In the example below we can see by pipelining we cut the number of connection in half:

# with pipelining
[ghunch@control-host ~]$ ansible remote-host -vvvv -m ping | grep EST
<remote-host> ESTABLISH SSH CONNECTION FOR USER: ghunch
<remote-host> ESTABLISH SSH CONNECTION FOR USER: ghunch
<remote-host> ESTABLISH SSH CONNECTION FOR USER: ghunch


# without pipelining
[ghunch@control-host ~]$ ansible remote-host -vvvv -m ping | grep EST
<remote-host> ESTABLISH SSH CONNECTION FOR USER: ghunch
<remote-host> ESTABLISH SSH CONNECTION FOR USER: ghunch
<remote-host> ESTABLISH SSH CONNECTION FOR USER: ghunch
<remote-host> ESTABLISH SSH CONNECTION FOR USER: ghunch
<remote-host> ESTABLISH SSH CONNECTION FOR USER: ghunch
<remote-host> ESTABLISH SSH CONNECTION FOR USER: ghunch
<remote-host> ESTABLISH SSH CONNECTION FOR USER: ghunch

Note that if we use sudo command, then we need to disable requiretty in /etc/sudoers on the remote host.

Custom Module

It’s fairly straightforward to build a custom module in Ansible. Just place the module file (modulename.py) in inventory directory and use it as you would with regular Ansible module. The module file needs to be completed in Python with certain return value.

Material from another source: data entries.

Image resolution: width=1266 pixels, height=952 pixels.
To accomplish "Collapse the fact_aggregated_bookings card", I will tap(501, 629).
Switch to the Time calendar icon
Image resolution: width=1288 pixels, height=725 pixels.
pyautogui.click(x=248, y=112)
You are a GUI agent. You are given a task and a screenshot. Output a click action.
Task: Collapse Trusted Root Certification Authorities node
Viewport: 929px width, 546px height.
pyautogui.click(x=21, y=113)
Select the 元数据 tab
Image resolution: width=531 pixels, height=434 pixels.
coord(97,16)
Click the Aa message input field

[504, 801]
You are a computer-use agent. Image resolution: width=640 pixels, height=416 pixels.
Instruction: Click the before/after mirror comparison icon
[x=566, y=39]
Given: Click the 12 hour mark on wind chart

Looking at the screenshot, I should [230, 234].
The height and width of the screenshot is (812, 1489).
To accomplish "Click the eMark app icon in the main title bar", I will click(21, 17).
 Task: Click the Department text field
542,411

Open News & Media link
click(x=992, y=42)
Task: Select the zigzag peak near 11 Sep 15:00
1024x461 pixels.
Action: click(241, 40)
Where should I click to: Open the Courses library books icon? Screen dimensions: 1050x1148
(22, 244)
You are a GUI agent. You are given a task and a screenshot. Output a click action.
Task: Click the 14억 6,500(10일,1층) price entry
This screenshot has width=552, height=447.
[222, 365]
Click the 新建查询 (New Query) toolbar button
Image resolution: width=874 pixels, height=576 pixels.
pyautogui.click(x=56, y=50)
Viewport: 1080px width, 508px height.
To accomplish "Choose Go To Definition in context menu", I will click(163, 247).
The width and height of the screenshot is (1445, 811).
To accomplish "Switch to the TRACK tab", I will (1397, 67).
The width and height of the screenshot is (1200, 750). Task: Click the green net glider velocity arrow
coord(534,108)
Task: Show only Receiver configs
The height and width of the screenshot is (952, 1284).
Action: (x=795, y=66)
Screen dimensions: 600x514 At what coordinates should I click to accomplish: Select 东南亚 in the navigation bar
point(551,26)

Before creating custom module, you should look for existing modules to avoid re-inventing the wheel. You may also need to determine whether you simply need to run a python script on target host (with Ansible’s script module), or you really need an Ansible module. The former is procedural, and the latter focus on desired state. Custom module is more used in proprietary development.